Or, Think They Do
Planning, discipline, routine, structure – I’m just going to get a lot of words I assume you hate out of the way now and say that we will be discussing them. We’re going to discuss why you think you hate them, why you might actually hate them, and some of the ironies that come with them.
Fine, we’ll get an irony out of the way first.
The More Undisciplined You Are, the Less Free You Will Be
Let’s get this cold, hard truth in the harsh light of day as soon as possible – without self-discipline, you are relying 100% on pure dumb luck to get the most out of life. It may work for some, but is a terrible plan on which to base your security.
I have a rescue pit bull, rescue labrador, and their baby. The pit bull grew up confined to a room. He was never taken out for a walk or for play. Every chance he is outside without a leash or another tether, he bolts. Doesn’t care where he’s going, he’s just got to run.
My rescue labrador was saved from a mill as a puppy. Her eyes were barely open. She was raised with regular outdoor play time and plenty of walks, as was the puppy she had with the pit. She and the puppy grew to know the property boundaries and do not have a yearning to go beyond them.

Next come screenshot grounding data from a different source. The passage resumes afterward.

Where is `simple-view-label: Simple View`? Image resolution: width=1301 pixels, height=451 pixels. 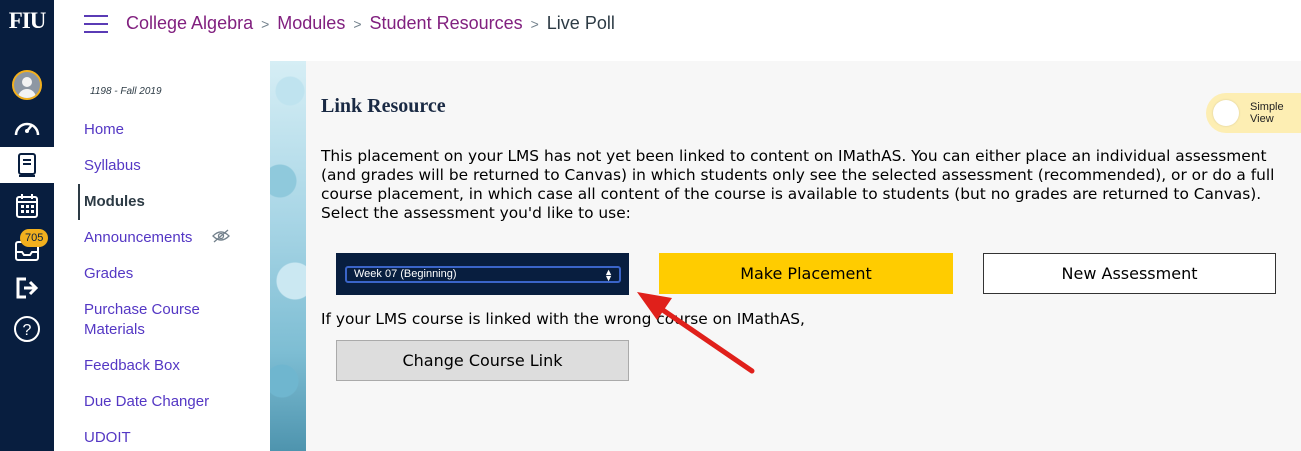 simple-view-label: Simple View is located at coordinates (1267, 113).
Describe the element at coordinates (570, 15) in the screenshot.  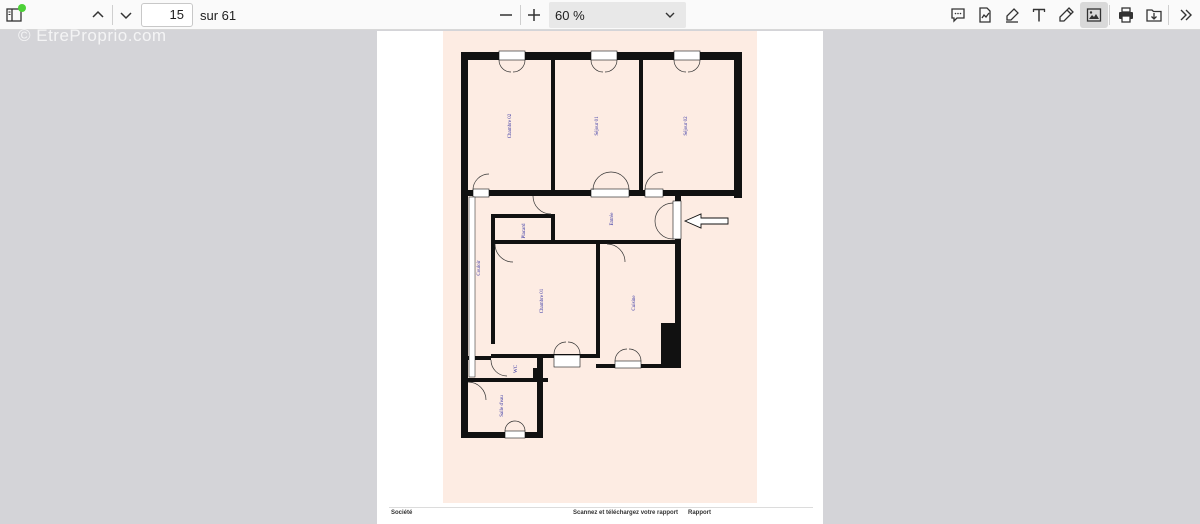
I see `zoom-value: 60 %` at that location.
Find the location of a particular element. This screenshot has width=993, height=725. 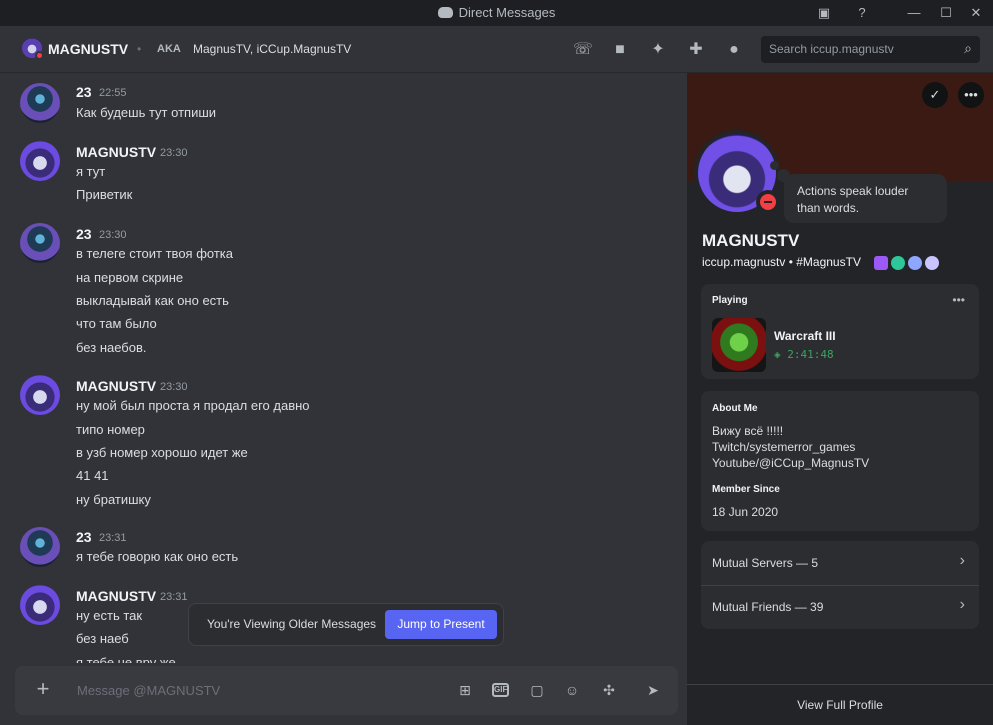

shield-badge-icon is located at coordinates (881, 262).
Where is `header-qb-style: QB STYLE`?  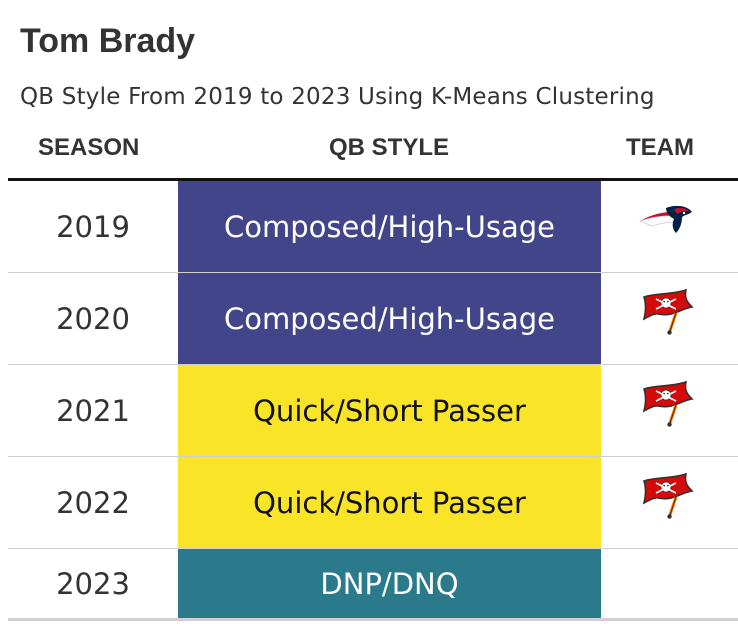 header-qb-style: QB STYLE is located at coordinates (388, 148).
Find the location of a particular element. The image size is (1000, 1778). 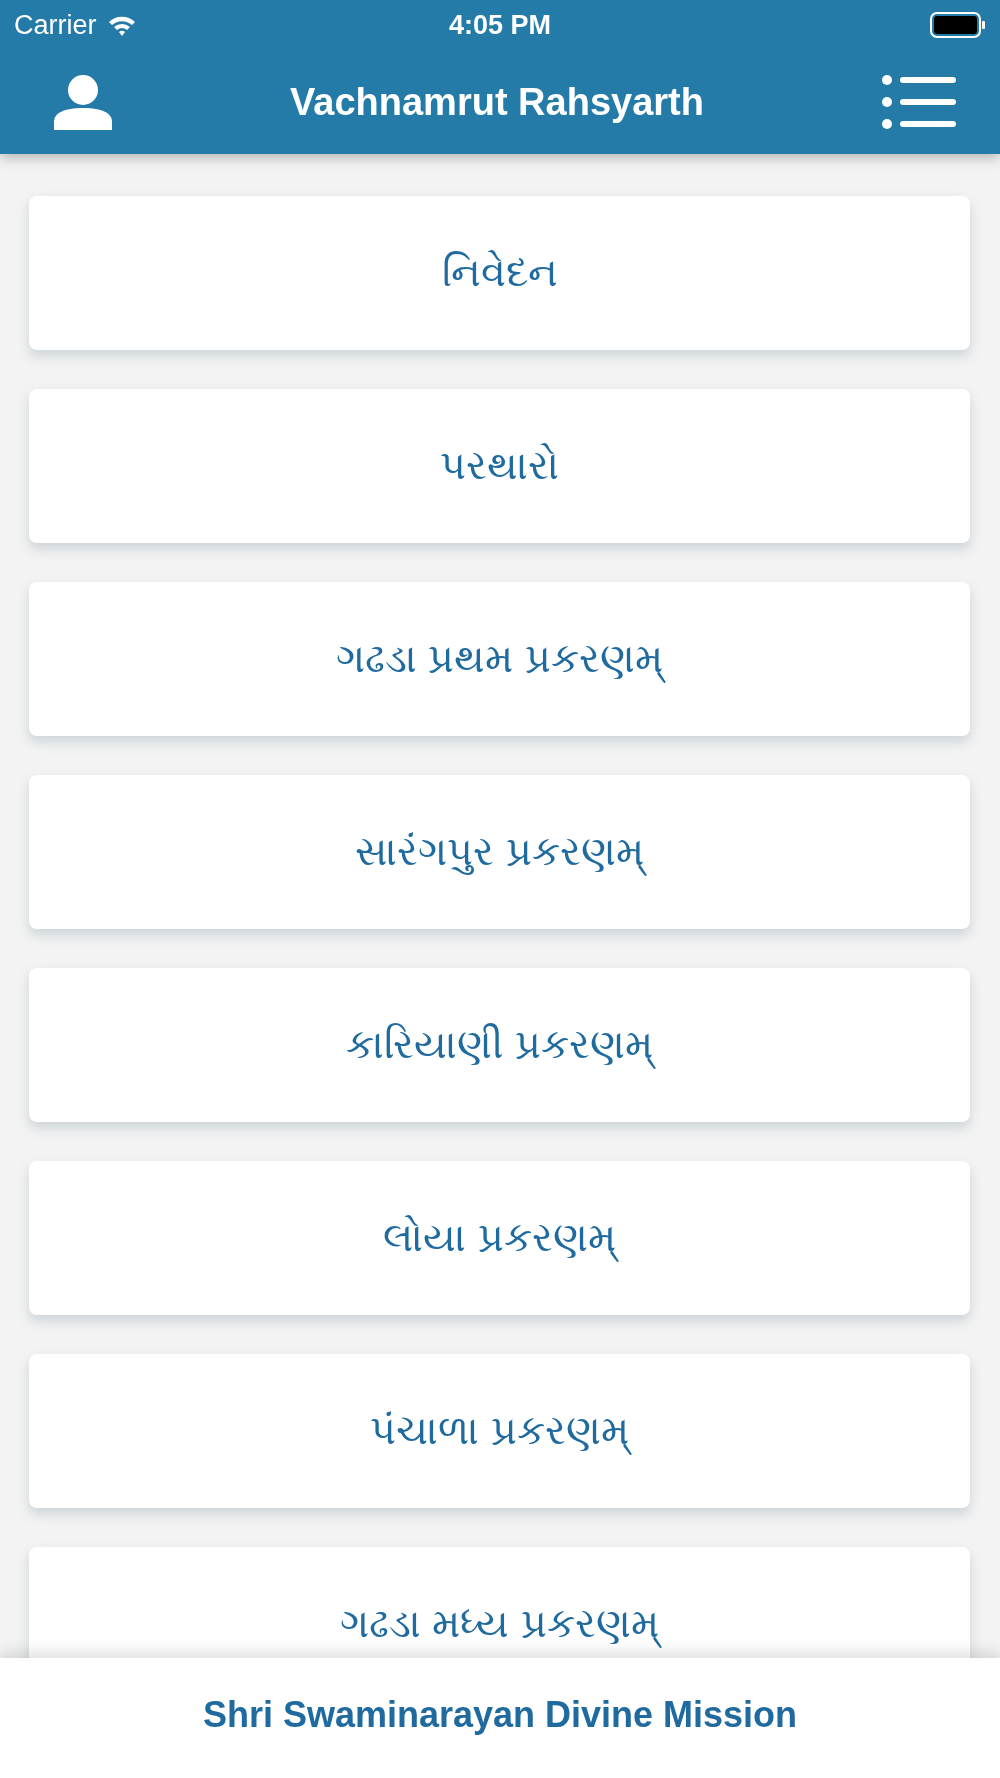

menu-icon is located at coordinates (919, 102).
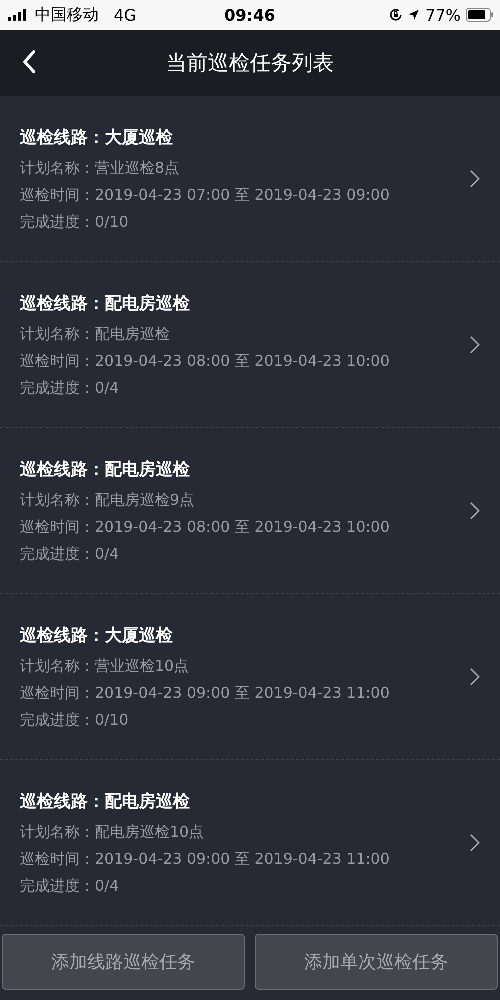 The image size is (500, 1000). I want to click on status-time: 09:46, so click(250, 15).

The pit bull has no self-discipline when it comes to staying in the yard. Because of this, he must always be on a leash or tether, or in the fenced areas. The dogs who intrinsically know to stay within the yard do not have to wear a leash or stay in the fenced area. By knowing and respecting the boundaries, they know they have complete freedom within those boundaries.
The Appeal of Irresponsibility
I’m in a hurry, so I’m going to just call out this lack of desire to plan and prepare for what it is – an offshoot of irresponsibility. Now that we’ve acknowledged this, let’s look at its appeal.
There is an illusion of restraint in a plan. It means that you Have to A at a certain time, B at the next time, then C, so on and so forth. It seems like it can be freeing to do C, then B, then A if you so choose.
It’s a trap!
The Limitations of Willpower
Willpower is like any other muscle – its strength is finite. The more you have to make decisions and weigh consequences throughout the day, the harder it becomes to do the right thing. This is referred to as willpower depletion.
It’s a main reason people opt to exercise first thing in the morning – their willpower is fresh enough to push them to do the hard things, so they do it as soon as possible.
REALITY CHECK: If you are choosing a life free of structure because it seems easier, you probably lack the willpower strength necessary to stay on top of your needs without being stressed out.
A Peace of Structure
Let’s look at this irony – by adhering to a set schedule, you flex your willpower muscle less because habit takes over. If you force yourself to stick with a morning exercise routine, after an extended period of time, that becomes a habit. When something is a habit, you don’t have to force yourself to do it. This keeps your willpower from depleting.
There is also very little stress of the unknown, especially with those minute projects that keep getting put off until the “right” time. With structure, you know that something is getting done because you know when it is getting done. Structure cuts through the myth of the “right” time as there is almost never a “right” time – there is a time, and that time is now.
Your mind is also less stressed because you have to make fewer decisions throughout the day. Structure automates a lot of decisions. It’s why many high performers wear the same general outfits every day – fewer decisions are made, leaving more willpower in the reservoir. One less thing to worry about.
How To Start
Let’s start with the idea that if you’re going from a structure-free life to one with structure, you are going to face some resistance from your brain. It is designed to hate change, even if that change is good.
Because there will be a lot of change, expect a lot of resistance. This is because willpower hasn’t been used to a great degree in so long, it’s not unlike going from sitting all day for years to running a 5K. This will need to happen incrementally for the greatest chances of success.
Now that we have those realities under our awareness cap, we can begin.
What is your usual routine? Map out how you really live. It may be an ugly picture, but we need to see it. We have to see where we are in order to know where we need to go. Log when you sleep, what time is spent on food prep and chores, commute time – track every minute.
There is usually one solid – the work schedule. Most people build their days around their work schedule, regardless of their shift. This is a great way to pick a sleep shift. You can decide how much time you need between waking up and starting work, and this leaves us with time after work before sleep.
We’re not worried about filling these blocks just yet. Baby steps. We’re developing habits, but are doing this by disrupting old patterns. The old pattern being one of the worst – living by impulse. We are focusing on the basic structure of establishing a sleep pattern.
Why? Well, sleep is one of the most important aspects of our wellbeing. Our minds will be fighting the change we’re focusing on, so it is important for us to be rested and at our best while forming these new habits.
Once there is a habitual cycle of sleep, waking routine, work, closing routine, sleep, repeat, then you can focus on creating habits within those hours between sleep and work.
Be patient with yourself. You didn’t fall out of routine overnight, you won’t get back into it overnight. But, once you start experiencing the freedoms that come with learning to live by routines and schedule, you won’t want to go back to being such a slave to impulses, moods, and so many other things beyond your control.
Related Journaling Prompts: How do I feel about planning? What supports this feeling? How is that working for me? Am I being honest about that?